-- EXERCISE MATERIAL --
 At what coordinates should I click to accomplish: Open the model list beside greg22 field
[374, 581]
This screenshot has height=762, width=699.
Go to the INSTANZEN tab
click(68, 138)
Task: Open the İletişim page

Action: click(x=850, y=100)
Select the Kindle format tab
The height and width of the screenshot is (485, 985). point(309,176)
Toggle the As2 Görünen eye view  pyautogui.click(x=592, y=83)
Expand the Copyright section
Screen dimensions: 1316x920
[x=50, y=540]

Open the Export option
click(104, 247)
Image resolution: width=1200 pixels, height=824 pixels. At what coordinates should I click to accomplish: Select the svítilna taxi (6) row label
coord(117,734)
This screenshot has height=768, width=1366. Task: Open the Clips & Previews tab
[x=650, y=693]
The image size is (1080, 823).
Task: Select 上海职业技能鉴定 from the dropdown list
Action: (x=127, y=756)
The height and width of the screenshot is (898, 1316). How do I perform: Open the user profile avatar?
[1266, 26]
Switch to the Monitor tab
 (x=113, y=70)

-- TASK GOAL --
For this exercise, give every entry again exactly as it appears.

-- TASK ANSWER --
 At what coordinates should I click to accomplish: Open the model list beside greg22 field
[374, 581]
This screenshot has height=762, width=699.
Go to the INSTANZEN tab
click(68, 138)
Task: Open the İletişim page

Action: click(x=850, y=100)
Select the Kindle format tab
The height and width of the screenshot is (485, 985). point(309,176)
Toggle the As2 Görünen eye view  pyautogui.click(x=592, y=83)
Expand the Copyright section
Screen dimensions: 1316x920
[x=50, y=540]

Open the Export option
click(104, 247)
Image resolution: width=1200 pixels, height=824 pixels. At what coordinates should I click to accomplish: Select the svítilna taxi (6) row label
coord(117,734)
This screenshot has height=768, width=1366. Task: Open the Clips & Previews tab
[x=650, y=693]
The image size is (1080, 823).
Task: Select 上海职业技能鉴定 from the dropdown list
Action: (x=127, y=756)
The height and width of the screenshot is (898, 1316). How do I perform: Open the user profile avatar?
[1266, 26]
Switch to the Monitor tab
 (x=113, y=70)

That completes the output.